CORI ANTINAPOLETANI, IL VESUVIO RISPONDE

     

     

     

     

     

     

     

     

     

     

     

     

     

     

     

    CORI ANTINAPOLETANI, IL VESUVIO RISPONDE

    Mettiamoci un attimo tutti quanti nei panni del Vesuvio.
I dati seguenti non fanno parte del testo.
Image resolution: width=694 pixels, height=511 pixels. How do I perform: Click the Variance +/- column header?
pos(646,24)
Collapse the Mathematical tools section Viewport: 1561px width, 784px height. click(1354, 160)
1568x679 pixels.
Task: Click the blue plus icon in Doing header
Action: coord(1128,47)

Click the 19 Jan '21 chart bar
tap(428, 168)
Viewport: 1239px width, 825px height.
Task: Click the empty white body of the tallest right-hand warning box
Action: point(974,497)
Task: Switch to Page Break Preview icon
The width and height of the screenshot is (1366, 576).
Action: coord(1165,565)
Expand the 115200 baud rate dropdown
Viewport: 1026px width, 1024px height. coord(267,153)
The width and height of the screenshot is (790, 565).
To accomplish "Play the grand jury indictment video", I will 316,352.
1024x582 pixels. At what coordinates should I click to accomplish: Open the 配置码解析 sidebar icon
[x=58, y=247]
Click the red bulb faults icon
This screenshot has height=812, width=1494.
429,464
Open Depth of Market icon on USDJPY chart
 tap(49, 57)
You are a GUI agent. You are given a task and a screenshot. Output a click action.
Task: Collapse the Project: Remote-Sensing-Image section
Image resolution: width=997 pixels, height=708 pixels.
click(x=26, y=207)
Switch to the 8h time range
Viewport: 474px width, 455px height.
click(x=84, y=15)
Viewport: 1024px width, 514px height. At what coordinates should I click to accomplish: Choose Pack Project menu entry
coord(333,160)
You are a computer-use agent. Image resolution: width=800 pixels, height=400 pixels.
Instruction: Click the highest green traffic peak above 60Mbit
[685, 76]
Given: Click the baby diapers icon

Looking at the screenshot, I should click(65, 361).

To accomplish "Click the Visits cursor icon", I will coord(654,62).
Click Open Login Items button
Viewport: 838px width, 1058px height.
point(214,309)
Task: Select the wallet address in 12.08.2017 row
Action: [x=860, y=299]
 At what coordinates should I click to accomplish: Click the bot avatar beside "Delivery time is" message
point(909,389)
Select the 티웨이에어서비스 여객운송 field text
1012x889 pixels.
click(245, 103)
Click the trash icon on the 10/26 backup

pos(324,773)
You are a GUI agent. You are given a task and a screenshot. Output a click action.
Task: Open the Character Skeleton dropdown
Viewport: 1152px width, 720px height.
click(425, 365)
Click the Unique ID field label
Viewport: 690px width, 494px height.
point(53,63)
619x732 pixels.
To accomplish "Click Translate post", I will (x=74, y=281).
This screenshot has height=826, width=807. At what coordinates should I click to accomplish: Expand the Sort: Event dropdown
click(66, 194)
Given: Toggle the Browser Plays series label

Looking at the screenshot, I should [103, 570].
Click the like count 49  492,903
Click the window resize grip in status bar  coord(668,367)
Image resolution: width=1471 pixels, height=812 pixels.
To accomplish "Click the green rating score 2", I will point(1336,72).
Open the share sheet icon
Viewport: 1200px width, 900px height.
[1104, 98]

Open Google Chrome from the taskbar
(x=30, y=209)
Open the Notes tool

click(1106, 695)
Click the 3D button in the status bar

    Questo povero vulcano attivo, tirato per la giacca da tutte le parti, e lavali, lavali con il fuoco a questi napoletani puzzolenti, sporchi, zuzzusi, che non solo sono sporchi, puzzolenti e zuzzusi ma poi si permettono pure di giocare a calcio e finanche di dominare le classifiche di serie A.
    Cioè, è un dramma non indifferente.
    Io me l’immagino al Vesuvio, che da sotto a quel tappo di rimmasuglia dell’ultima eruzione tra sé e sé si agita, rimugina, borbotta, jastemma.
    Mi pare quasi di sentirlo…

    “Ma che vogliono questi da me? ‘Sti tifosi delle altre squadre, dico. Juventini, romanisti, interisti, milanisti. Mo’ pure i fiorentini. Lavali col fuoco, dicono. Ai napoletani. Eh. Hai detto niente. Innanzitutto io per lavarli con il fuoco devo comunque eruttare e non so se è tanto il caso dal momento che:
    1)non è che stanno tutti quanti di casa qua sotto da me, quella la diaspora dei napoletani è seconda solo a quella degli ebrei e dei socialisti craxiani. Certi stanno pure nella foresta del Borneo
    2)Pompei non ancora si deve arripijare dall’eruzione del 79 dc figuriamoci se erutto mo’. Cioè, poi tengono pure la scusa che è sempre colpa mia se là dentro negli scavi se ne cade tutte cose
    3)l’unico piano di evacuazione che esiste comunque prevede che se io erutto loro se ne devono andare nelle altre città e quindi se ne va tutto il benfatto
    Ma comunque, il punto non è tanto questo.
    Il punto è che per far venire bene il fattapposta io devo lavare con il fuoco non tutti i napoletani ma solo i napoletani napoletani, non anche quelli che tifano per le altre squadre.
    Devo fare un’eruzione selettiva, dicimm.
    E per farlo innanzitutto io la devo fare effusiva e non esplosiva e Dio solo sa quanto mi rompo il cazzo di fare quella effusiva che poi per far scendere tutta quella lava là abbasce ci vogliono giorni e giorni e giorni ma poi, come faccio io a capire quali sono i napoletani napoletani e quali sono i napoletani non napoletani?
    Nun sia mai acchiappo a quelli che tifano per le altre squadre!
    Quelli mi paiono tutti quanti tali e quali!
    Che faccio? Ce lo domando prima?
    “Scus’ ma tu sei napoletano napoletano?
    “Sì”
    “Tifi per il Napoli?”
    “Sì sì”
    “Sicuro? Lo tieni a Maradona ‘ncap ‘o liett?”
    “Sì”
    “Appost, allora per te l’eruzione continua”.
    Jamme, ma posso mai fare così? E io ci metto un’eternità a eruttare! Passeranno mesi, ANNI. I napoletani non napoletani, quelli che cioè pur vivendo e vegetando a Napoli non tifano per il Napoli, sono uguali ai napoletani napoletani, e stanno per tutt’ part! Come si fa? Non posso manco chiedere l’aiuto della Solfatara ché quella al massimo si mette a puzzare e a livello di cori peggiora soltanto la situazione.
    No. Non ce la posso mai fare.
    Ma dico io, con tante calamità che teniamo qua a Napoli voi proprio a me mi dovete romper ‘o cazz’?
    Ma perché non andate un poco da Gigi D’Alessio?
    Ma che brutta gente, io non lo so”.